2 people got caught on our place with bows. Cops came and gave them a trespass notice. A cop told the father you realize this could make you an unsuitable person for a gun licence but nothing happened hes still a big deal in the local deerstalkers.

----------


## 40mm

> 2 people got caught on our place with bows. Cops came and gave them a trespass notice. A cop told the father you realize this could make you an unsuitable person for a gun licence but nothing happened hes still a big deal in the local deerstalkers.


name and shame.

----------


## Ryan_Songhurst

> 2 people got caught on our place with bows. Cops came and gave them a trespass notice. A cop told the father you realize this could make you an unsuitable person for a gun licence but nothing happened hes still a big deal in the local deerstalkers.

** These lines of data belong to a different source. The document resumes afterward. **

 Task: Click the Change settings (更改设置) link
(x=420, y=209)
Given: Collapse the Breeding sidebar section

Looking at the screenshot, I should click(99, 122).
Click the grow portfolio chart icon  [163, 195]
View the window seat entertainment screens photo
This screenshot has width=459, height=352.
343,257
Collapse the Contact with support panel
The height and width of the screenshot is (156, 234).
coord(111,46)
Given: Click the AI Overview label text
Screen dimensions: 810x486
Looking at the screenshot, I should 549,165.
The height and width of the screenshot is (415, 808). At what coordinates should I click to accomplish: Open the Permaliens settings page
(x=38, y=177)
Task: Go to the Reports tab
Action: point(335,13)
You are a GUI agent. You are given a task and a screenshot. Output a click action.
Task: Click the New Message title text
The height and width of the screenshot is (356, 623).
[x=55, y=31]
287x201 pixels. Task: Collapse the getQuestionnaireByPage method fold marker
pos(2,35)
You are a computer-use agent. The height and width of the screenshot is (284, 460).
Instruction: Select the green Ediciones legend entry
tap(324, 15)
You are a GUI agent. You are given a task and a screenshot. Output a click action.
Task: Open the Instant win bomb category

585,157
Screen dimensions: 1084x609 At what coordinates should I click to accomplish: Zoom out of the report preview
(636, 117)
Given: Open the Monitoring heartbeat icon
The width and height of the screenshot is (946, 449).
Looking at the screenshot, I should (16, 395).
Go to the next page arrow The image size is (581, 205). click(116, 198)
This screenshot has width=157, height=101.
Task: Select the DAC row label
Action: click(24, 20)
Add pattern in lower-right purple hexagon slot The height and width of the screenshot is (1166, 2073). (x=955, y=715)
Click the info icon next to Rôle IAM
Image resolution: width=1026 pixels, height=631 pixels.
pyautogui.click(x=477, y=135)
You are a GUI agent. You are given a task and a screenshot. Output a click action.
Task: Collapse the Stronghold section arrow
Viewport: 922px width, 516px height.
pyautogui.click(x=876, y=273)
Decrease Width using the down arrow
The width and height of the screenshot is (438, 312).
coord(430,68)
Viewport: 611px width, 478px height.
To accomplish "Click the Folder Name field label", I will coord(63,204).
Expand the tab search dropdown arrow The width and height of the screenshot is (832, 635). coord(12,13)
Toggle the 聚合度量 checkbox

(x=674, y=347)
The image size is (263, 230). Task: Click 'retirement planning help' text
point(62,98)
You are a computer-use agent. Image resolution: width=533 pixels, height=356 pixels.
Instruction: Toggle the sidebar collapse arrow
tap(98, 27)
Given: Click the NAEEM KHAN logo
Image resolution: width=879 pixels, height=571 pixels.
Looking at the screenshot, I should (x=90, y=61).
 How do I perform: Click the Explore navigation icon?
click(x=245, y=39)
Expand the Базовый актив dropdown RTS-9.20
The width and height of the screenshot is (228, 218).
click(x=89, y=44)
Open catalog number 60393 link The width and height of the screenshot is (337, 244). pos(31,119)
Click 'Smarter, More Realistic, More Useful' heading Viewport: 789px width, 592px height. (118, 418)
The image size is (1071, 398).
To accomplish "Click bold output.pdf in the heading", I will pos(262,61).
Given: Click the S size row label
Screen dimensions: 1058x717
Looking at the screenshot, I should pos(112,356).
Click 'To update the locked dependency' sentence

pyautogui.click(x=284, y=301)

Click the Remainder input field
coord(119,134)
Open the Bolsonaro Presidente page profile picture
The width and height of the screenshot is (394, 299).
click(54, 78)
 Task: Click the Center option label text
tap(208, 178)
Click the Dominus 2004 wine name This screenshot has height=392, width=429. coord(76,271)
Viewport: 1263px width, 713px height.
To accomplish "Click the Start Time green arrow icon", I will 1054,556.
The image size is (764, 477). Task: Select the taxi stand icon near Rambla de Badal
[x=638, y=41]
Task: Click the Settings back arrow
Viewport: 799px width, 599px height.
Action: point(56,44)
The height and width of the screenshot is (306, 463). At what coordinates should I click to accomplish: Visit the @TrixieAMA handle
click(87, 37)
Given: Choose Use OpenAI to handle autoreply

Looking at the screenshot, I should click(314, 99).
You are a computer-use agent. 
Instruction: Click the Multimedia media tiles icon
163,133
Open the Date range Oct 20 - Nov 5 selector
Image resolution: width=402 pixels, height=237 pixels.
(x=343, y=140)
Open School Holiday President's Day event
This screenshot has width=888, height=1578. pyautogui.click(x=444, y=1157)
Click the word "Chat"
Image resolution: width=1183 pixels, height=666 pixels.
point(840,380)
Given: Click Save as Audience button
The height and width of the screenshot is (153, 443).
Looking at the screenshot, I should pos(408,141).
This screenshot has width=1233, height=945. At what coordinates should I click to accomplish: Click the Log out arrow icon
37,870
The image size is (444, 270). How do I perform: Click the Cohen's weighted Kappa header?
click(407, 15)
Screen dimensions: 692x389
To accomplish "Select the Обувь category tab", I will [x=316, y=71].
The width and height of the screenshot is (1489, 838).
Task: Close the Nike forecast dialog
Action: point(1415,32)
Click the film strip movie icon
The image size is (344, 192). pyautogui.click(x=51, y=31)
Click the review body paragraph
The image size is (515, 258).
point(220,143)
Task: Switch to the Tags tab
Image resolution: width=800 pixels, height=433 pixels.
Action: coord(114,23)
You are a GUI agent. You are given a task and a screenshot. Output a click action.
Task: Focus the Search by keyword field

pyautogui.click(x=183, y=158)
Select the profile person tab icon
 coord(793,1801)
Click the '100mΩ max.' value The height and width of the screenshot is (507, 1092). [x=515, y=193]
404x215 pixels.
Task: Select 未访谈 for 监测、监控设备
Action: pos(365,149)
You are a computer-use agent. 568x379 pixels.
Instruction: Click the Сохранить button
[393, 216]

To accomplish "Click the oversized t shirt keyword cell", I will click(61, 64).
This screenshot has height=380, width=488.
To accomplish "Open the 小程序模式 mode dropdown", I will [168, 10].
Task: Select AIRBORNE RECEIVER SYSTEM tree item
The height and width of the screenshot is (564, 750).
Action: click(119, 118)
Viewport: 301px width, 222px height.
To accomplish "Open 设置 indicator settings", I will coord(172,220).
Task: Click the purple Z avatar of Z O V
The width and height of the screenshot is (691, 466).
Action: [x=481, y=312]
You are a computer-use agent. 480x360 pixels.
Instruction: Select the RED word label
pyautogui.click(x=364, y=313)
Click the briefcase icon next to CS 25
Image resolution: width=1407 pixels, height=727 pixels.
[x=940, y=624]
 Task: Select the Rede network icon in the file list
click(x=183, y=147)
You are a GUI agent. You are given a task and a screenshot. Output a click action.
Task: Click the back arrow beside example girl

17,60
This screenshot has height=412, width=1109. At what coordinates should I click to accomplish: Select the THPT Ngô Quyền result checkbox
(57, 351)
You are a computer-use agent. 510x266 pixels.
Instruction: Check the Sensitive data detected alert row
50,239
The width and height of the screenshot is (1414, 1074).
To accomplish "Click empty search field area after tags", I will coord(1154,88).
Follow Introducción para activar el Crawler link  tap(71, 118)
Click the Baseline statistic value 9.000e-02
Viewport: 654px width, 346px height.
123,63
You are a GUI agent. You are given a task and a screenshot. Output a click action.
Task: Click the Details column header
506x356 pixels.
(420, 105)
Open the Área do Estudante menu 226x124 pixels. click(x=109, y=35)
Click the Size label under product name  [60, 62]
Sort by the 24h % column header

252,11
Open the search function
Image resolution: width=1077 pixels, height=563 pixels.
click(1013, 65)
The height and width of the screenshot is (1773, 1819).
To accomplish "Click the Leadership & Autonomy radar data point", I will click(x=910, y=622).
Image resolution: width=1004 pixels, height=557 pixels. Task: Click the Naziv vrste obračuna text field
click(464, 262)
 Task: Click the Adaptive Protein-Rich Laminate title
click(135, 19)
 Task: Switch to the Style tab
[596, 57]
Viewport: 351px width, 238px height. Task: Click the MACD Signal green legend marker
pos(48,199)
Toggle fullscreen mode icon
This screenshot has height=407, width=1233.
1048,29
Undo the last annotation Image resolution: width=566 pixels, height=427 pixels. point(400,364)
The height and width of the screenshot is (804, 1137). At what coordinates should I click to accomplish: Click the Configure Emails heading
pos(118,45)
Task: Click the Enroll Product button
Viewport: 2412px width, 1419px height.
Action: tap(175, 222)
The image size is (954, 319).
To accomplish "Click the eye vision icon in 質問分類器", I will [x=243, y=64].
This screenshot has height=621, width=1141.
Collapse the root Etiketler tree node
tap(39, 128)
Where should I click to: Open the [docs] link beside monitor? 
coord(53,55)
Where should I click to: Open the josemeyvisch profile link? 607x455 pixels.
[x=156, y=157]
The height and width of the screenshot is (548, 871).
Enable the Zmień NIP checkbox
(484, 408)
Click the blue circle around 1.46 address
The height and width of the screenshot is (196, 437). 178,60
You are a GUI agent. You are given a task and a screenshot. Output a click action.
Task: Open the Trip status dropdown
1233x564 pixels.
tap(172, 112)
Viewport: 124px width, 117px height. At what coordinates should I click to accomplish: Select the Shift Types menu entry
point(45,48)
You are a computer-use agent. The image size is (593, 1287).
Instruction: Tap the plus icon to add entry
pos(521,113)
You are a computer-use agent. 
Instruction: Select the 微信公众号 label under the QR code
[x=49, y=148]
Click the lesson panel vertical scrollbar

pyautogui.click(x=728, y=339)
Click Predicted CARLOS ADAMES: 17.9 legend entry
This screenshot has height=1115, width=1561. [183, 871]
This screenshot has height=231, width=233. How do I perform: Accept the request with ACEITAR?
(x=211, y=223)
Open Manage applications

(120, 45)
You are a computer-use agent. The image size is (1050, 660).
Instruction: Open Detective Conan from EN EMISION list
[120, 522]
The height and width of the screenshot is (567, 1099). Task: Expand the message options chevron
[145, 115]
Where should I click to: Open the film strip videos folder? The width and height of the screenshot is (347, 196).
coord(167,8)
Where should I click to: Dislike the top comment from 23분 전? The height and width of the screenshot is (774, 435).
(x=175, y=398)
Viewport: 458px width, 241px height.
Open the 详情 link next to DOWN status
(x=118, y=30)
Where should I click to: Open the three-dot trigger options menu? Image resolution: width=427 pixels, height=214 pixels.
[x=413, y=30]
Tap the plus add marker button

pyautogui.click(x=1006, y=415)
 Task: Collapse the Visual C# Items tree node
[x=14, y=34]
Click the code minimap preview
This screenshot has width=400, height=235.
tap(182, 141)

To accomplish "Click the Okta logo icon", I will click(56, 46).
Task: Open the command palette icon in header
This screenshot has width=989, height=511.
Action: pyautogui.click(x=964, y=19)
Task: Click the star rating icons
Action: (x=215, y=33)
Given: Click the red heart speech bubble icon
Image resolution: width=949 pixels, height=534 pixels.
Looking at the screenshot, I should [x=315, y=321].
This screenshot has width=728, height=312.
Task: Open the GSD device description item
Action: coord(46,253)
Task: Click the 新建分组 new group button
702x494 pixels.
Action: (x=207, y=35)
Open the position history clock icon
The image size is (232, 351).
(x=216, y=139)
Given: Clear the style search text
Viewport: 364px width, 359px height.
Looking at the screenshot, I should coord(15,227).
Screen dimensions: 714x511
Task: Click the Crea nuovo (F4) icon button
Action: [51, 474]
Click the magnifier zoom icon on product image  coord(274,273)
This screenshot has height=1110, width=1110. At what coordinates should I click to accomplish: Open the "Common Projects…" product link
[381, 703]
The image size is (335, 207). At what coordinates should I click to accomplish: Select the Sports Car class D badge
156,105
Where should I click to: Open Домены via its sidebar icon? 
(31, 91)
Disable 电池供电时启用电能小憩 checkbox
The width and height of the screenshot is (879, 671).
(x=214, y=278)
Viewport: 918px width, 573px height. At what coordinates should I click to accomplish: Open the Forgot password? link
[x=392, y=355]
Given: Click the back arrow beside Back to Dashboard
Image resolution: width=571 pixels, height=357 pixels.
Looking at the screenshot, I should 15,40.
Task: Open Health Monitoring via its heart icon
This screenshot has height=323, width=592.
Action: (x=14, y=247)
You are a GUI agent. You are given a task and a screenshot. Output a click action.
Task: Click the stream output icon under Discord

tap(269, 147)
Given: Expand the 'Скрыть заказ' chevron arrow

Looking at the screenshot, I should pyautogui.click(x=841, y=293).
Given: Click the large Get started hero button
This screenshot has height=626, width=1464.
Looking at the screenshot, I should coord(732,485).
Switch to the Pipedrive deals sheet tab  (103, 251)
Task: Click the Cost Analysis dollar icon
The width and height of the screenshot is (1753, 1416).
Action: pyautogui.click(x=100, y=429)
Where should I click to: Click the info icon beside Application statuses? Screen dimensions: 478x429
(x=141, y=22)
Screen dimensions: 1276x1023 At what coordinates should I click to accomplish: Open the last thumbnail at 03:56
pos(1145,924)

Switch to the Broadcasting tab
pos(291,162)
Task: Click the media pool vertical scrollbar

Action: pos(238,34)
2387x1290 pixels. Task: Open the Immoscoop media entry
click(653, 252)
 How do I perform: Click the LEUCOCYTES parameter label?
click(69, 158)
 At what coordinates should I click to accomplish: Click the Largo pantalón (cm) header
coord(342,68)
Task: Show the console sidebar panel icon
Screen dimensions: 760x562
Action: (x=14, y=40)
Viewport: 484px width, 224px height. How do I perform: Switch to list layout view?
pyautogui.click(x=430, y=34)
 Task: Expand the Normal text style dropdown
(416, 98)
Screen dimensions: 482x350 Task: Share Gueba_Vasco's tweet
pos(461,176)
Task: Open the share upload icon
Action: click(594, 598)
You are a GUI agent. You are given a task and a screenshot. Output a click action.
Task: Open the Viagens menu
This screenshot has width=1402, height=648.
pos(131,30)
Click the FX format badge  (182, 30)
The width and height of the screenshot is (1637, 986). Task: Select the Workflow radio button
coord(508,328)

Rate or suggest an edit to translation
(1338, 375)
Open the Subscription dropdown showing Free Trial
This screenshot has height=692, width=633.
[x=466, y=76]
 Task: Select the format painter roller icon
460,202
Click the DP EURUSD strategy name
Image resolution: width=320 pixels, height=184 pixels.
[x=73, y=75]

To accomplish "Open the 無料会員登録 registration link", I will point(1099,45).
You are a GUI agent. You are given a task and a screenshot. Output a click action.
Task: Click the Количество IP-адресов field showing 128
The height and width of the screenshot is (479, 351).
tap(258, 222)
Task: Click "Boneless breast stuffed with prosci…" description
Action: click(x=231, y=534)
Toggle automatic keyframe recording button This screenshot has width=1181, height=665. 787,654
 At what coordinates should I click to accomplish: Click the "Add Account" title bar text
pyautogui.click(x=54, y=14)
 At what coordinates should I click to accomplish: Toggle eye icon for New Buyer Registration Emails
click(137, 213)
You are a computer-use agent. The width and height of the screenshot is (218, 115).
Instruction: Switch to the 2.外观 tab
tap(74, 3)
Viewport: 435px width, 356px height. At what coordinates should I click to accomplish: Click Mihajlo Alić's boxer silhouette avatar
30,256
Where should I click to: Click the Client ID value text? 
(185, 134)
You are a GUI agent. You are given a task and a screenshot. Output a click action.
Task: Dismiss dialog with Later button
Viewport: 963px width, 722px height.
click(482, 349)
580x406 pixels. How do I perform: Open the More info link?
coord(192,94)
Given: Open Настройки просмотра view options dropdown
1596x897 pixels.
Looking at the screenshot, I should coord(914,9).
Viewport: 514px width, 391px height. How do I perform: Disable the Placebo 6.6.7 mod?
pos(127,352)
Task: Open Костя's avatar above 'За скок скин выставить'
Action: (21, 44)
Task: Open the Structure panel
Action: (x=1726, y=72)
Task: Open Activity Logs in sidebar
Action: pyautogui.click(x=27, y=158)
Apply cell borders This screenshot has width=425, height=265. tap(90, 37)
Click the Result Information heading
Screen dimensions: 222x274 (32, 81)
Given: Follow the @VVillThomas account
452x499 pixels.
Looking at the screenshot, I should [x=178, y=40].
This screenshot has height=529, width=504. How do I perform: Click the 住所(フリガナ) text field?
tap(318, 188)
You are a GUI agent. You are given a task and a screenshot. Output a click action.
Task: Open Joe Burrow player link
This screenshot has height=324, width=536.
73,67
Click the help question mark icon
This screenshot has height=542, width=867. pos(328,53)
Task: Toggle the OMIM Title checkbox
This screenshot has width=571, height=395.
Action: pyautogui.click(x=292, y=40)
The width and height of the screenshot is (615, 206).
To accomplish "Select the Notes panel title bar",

My experience with nzda tells me they all think they are a big deal?

----------


## Ryan_Songhurst

> 2 people got caught on our place with bows. Cops came and gave them a trespass notice. A cop told the father you realize this could make you an unsuitable person for a gun licence but nothing happened hes still a big deal in the local deerstalkers.


My experience with nzda tells me they all think they are a big deal?

----------


## 308

> My experience with nzda tells me they all think they are a big deal?


I joined to use the local range and at 135 a year I can live with the cost

I'm not a big deal

----------


## kiwijames

> hes still a big deal in the local deerstalkers.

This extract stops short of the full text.